Canada inspired only a few lines in Leaves of Grass, and in these Whitman relies upon rather stereotyped views of "Kanada" (which he always spells thus) as a place of ice and snow. In "Starting from Paumanok" he writes of the "Kanadian cheerily braving the winter, the snow and ice welcome to me" (section 14). Similarly in "Song of Myself" he finds himself "At home on Kanadian snow-shoes or up in the bush, or with fishermen off Newfoundland" (section 16). Even when he stands "By Blue Ontario's Shore," his perspective is cosmic rather than particular, envisioning a phantom demanding bards rather than noting details of the Ontario landscape. A particular reference to the "black stream" of the Saguenay, which echoes the color emphasis in the diary (32), appears in "Thou Mother with Thy Equal Brood" (section 2). The inclusion of a detail from Canada here suggests, once more, his vision of a United States of North America.

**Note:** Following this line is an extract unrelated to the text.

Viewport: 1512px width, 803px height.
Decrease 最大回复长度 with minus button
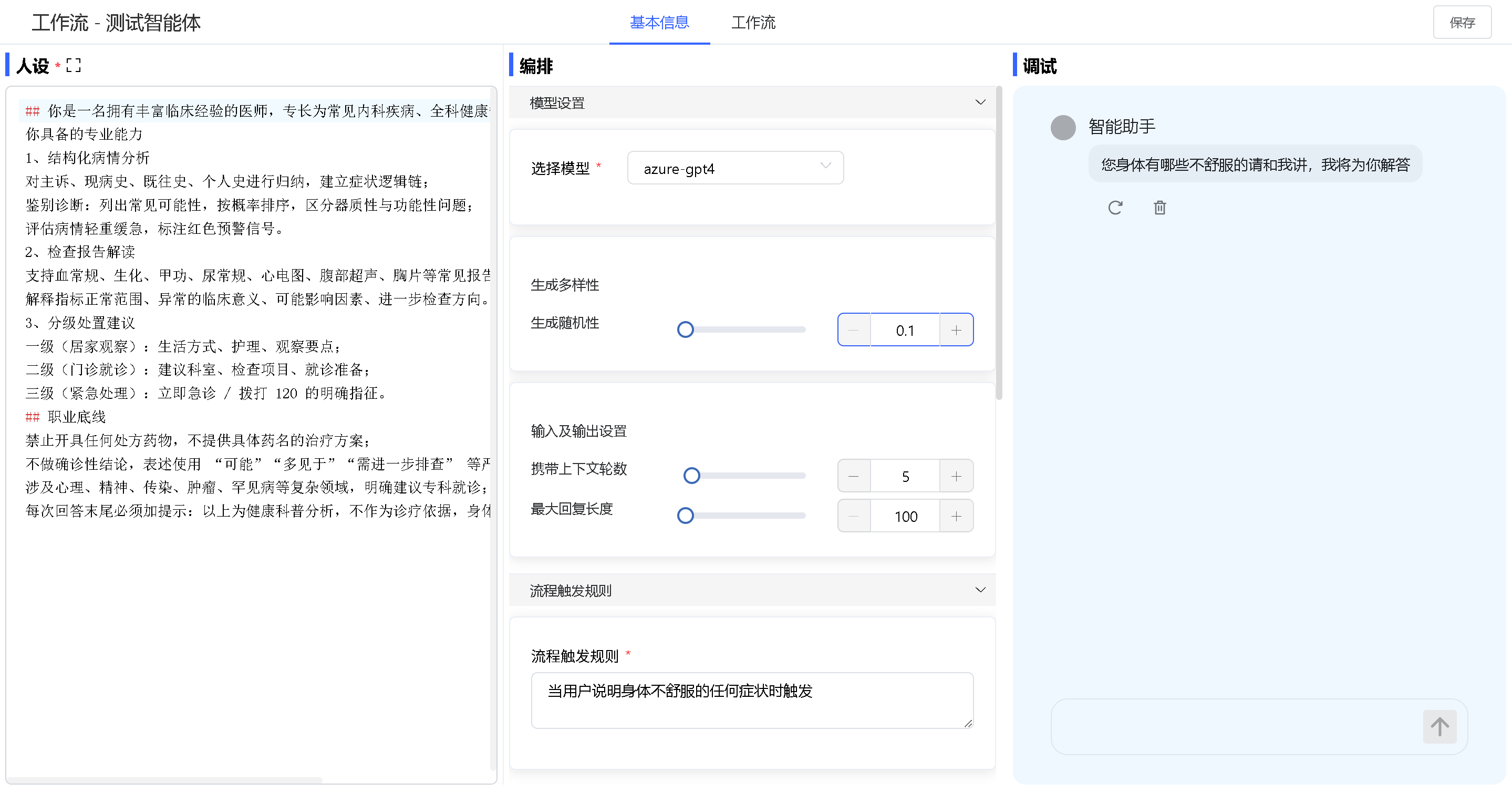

If Canada failed to inspire Whitman's poetry, the reverse is also true. In spite of the vital role the landscape plays in Canadian literature and the need for a cosmic vision capable of uniting a continental culture, very few poets have been influenced by Whitman in their depiction of the physical or spiritual dimensions of Canada. This is not to say that Canadians lacked an interest in Whitman, for he has inspired a coterie of devoted followers, beginning with Dr. Bucke. Perhaps the most memorable achievement of one of the numerous Whitman fellowships and clubs is the dedication to the poet in 1919 of a mile-long granite rock face in what is now Bon Echo Provincial Park in Ontario, where Whitman's name remains inscribed today.

An overview of Canadian poetry, however, reveals only peripheral attention to Whitman, consisting of an occasional passing reference to Whitman's "barbaric yawp," the striking of a fleeting cosmic perspective when addressing the vast Canadian landscape, a salute to Whitman in depictions of the vagabond rebel on the road, or an outright denunciation of Whitman's gauche American expansiveness among university poets.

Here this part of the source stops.